▶ WORK TO BE COMPLETED
Find the line with "Task: Switch to the Extensions tab" in the entries below, then output every line from it down to the line with "This screenshot has height=427, width=602.", exactly and with no pictures.

[[ MATERIALS PROVIDED open ]]

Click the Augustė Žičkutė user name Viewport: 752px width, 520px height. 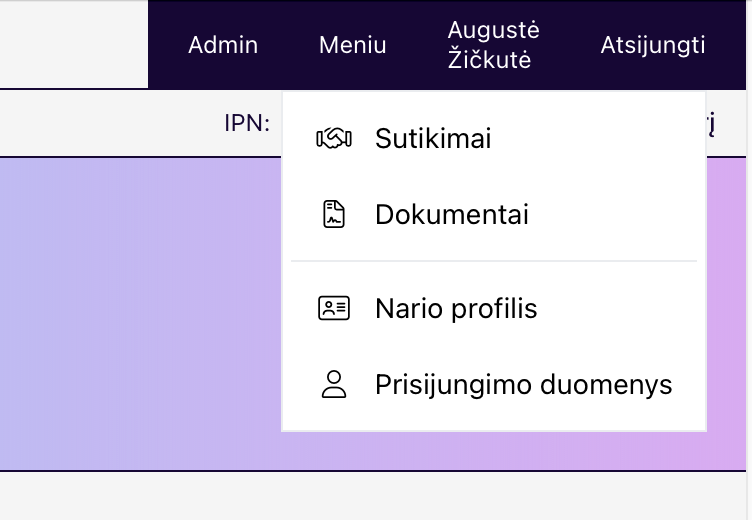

[[ MATERIALS PROVIDED closed ]]
[[ MATERIALS PROVIDED open ]]

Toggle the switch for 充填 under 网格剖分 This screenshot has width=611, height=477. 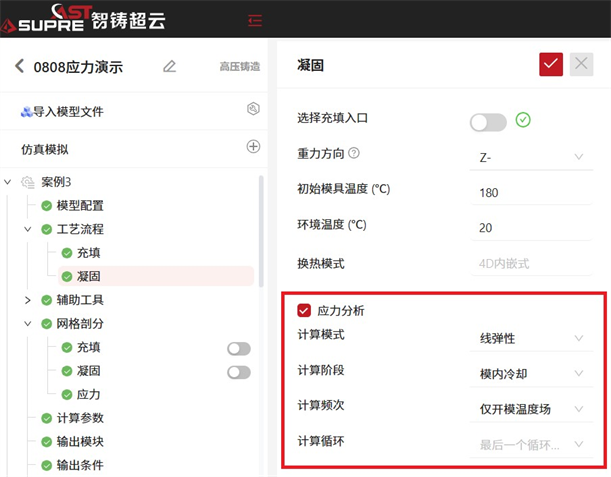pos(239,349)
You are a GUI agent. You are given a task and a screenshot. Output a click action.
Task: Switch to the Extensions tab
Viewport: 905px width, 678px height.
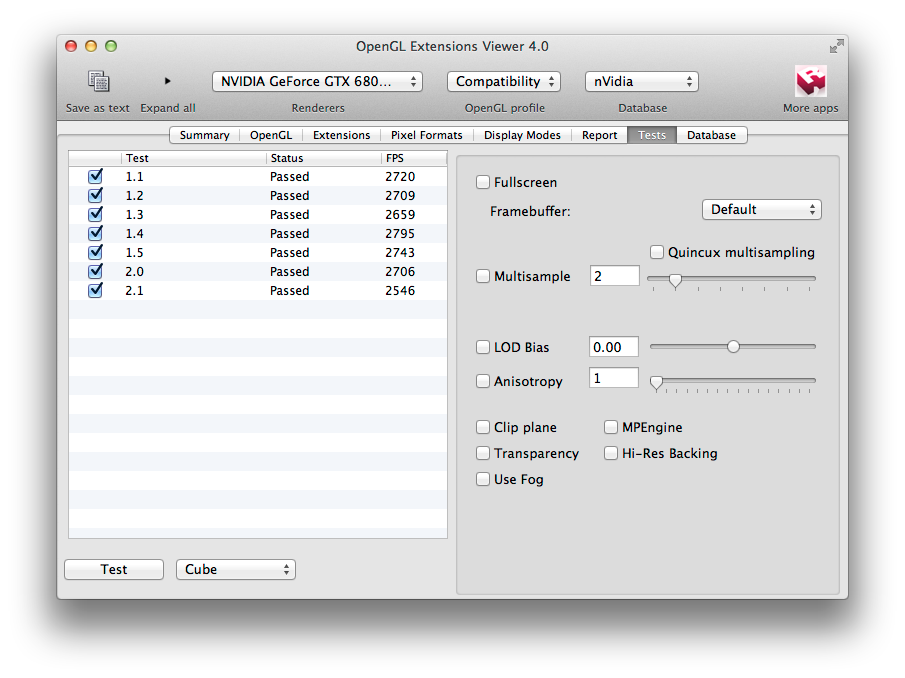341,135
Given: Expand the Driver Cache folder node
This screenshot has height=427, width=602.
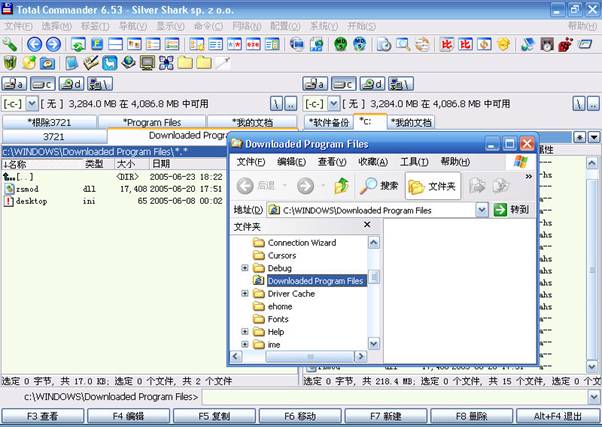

[[ MATERIALS PROVIDED closed ]]

▶ ANSWER FOR THIS EXERCISE
Task: Switch to the Extensions tab
Viewport: 905px width, 678px height.
341,135
Given: Expand the Driver Cache folder node
This screenshot has height=427, width=602.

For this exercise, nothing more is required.